(Records from a collection)
# # # # # # #
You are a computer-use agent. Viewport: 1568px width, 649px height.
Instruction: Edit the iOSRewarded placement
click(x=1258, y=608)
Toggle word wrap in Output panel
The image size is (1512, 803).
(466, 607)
# # # # # # #
__Aim of the exercise__: Copy every line of the data above exactly.

__Answer to the problem__:
You are a computer-use agent. Viewport: 1568px width, 649px height.
Instruction: Edit the iOSRewarded placement
click(x=1258, y=608)
Toggle word wrap in Output panel
The image size is (1512, 803).
(466, 607)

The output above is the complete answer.